A new APEC Green Supply Chain Cooperation Network is being put into action to facilitate the reduction of pollution and waste linked to manufacturing and logistics networks in the Asia-Pacific while boosting secure trade and economic growth.
The network will guide public-private sector development of green supply chains in APEC economies—supply chains in the APEC region move about half of global trade. The initiative was endorsed by APEC Leaders in Beijing last November. Trade and environment officials from the region moved forward with its adoption during working-level policy meetings this week in the port city of Cebu.
In focus is environmentally-friendly, economically viable purchasing, production activity, and distribution and consumption of goods and services. Industries that could play a role range from automobiles and electronics, to retailing and financial services.
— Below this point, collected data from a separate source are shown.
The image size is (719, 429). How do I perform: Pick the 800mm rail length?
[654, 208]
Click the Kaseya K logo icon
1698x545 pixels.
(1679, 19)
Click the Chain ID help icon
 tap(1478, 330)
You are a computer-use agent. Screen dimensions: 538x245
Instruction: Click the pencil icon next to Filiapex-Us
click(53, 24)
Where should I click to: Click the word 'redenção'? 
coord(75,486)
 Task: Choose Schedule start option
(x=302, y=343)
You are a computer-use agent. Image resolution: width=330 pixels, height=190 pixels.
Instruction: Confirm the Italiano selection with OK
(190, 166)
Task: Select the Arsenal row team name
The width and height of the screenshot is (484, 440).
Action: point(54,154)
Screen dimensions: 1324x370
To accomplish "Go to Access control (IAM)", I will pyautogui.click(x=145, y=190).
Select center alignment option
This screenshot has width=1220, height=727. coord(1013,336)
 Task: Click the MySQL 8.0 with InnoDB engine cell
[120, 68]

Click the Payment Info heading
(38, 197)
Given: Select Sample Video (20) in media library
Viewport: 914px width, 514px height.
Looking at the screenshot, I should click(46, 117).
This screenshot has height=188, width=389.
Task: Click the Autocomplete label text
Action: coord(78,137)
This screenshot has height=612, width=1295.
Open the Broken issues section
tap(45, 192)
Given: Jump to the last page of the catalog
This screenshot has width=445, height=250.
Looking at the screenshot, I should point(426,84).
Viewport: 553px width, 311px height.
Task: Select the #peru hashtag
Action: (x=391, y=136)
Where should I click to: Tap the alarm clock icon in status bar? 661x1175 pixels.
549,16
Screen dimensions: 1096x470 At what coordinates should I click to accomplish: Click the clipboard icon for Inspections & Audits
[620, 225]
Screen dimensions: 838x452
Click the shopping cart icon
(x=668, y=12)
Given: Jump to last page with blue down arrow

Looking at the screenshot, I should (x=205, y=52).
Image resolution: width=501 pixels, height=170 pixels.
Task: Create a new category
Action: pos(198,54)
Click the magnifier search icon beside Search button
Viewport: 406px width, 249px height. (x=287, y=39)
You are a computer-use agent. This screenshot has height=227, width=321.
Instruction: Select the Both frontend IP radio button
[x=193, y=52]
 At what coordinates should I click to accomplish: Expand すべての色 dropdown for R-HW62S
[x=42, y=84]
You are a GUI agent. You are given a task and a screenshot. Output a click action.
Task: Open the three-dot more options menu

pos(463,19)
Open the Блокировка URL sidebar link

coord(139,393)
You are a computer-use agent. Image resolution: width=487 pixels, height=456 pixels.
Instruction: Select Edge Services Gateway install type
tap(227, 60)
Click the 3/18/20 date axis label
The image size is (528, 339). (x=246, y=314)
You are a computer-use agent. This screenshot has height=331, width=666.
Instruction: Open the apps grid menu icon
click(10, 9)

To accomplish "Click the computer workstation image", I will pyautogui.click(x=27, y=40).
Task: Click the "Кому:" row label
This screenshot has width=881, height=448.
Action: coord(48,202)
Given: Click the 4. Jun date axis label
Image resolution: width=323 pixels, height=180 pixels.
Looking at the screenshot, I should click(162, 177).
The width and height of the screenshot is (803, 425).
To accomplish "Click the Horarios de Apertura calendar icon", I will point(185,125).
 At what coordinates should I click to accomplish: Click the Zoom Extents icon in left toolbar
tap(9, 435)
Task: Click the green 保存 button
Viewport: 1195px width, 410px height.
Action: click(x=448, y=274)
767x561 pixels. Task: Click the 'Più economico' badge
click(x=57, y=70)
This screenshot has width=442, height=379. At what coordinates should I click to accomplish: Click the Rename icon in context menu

A newly launched pilot green supply chain center in Tianjin, the world’s tenth largest port city, will bring together officials, businesses representatives and researchers to support the growth of the sector. It lays a foundation for the establishment of additional centers in APEC economies that could serve as a backbone for regional efforts to advance green supply chains under the network.
An expert group is being formed to provide counsel in advancing the network. The group will stock take green supply chain practices in particular sectors as well as across the different stages of international production and supply chains. An annual dialogue, capacity building activities such as workshops and training, and an online portal are also being introduced to bridge implementation gaps between APEC’s diverse member economies.
On the occasion of the pilot green supply chain center opening, Wan Bentai, Chief Engineer at China’s Ministry of Environmental Protection, said that China is taking unprecedented steps to strengthen the prevention and control of air, land and water pollution but that severe challenges remain. He added that sharing the concept and experience of developing an ecological civilization through active regional cooperation is vital to ensuring mutual green development.
Examples of green supply chain practices may include the use of easily disposable, low impact materials, recycling and operational efficiency enhancements. The adoption of such practices could help to cut carbon emissions and other forms of pollution as well as lower business costs.
“Trade in manufactured goods typically involves the movement of component parts and materials through international production and supply chains which can be quite resource intensive,” noted John Larkin, Chair of the APEC Committee on Trade and Investment, which is overseeing implementation of the APEC Green Supply Chain Cooperation Network and member collaboration on related initiatives.
“Improvements to production and supply chain processes could help to ensure that goods and services are delivered to consumers more efficiently and with less strain on the environment,” explained Larkin. “The economic case for firms to embrace green supply chain practices can be strong, offering them potentially significant business cost savings.”
The network will further raise awareness of the possible benefits of green supply chains as well as build public and private sector support for these undertakings in the region. The Third APEC Senior Officials’ Meeting on 5-6 September will review the initiative’s progress and chart the way forward.